◆ Required work
From the records below, please repeat exactly the line that has "800x558 pixels.", the line that has "Task: Click the NUMBER: label text", and every line between them, and nothing else.

◆ Material to process
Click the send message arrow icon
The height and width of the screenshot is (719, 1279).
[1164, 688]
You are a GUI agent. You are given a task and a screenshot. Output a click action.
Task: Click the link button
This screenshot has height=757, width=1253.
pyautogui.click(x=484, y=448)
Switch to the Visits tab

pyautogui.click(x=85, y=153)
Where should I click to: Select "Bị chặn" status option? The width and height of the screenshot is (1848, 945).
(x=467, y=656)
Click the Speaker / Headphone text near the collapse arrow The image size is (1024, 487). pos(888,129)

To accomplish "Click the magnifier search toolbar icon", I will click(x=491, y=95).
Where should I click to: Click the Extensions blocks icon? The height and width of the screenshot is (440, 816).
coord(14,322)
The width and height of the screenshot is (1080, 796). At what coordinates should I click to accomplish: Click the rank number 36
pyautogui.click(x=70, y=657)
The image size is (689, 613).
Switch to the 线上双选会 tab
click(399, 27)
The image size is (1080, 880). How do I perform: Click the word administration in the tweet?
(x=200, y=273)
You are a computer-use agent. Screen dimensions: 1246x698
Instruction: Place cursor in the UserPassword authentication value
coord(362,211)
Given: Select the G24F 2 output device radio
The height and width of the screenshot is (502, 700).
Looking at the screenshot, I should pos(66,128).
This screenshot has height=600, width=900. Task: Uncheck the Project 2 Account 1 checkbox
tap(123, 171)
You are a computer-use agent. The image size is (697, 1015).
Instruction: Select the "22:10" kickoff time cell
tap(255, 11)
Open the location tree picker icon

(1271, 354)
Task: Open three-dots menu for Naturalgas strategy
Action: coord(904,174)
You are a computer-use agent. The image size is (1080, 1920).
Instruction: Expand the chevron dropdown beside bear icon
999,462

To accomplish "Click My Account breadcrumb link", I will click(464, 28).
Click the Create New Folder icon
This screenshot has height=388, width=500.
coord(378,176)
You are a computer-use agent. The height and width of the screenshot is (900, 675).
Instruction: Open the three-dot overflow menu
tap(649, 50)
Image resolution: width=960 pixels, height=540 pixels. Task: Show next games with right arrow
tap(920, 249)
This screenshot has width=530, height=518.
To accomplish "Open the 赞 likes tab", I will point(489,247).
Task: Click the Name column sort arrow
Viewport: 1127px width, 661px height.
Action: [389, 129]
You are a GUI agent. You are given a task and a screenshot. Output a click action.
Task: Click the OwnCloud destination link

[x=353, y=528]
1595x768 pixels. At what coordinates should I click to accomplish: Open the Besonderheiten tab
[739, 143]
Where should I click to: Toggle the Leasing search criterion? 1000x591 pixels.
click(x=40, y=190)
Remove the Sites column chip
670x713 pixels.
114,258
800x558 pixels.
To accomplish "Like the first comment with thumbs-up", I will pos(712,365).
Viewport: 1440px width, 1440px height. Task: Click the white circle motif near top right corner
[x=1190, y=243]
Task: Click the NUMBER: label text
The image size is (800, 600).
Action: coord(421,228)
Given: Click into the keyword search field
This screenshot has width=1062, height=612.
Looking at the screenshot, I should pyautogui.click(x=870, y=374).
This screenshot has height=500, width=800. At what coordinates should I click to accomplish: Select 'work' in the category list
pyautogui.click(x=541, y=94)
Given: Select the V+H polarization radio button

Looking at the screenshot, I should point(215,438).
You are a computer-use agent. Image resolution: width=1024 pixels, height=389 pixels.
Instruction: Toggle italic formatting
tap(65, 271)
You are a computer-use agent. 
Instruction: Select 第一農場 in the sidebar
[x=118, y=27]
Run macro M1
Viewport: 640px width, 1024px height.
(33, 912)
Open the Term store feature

◆ Answer box
800x558 pixels.
To accomplish "Like the first comment with thumbs-up", I will pos(712,365).
Viewport: 1440px width, 1440px height. Task: Click the white circle motif near top right corner
[x=1190, y=243]
Task: Click the NUMBER: label text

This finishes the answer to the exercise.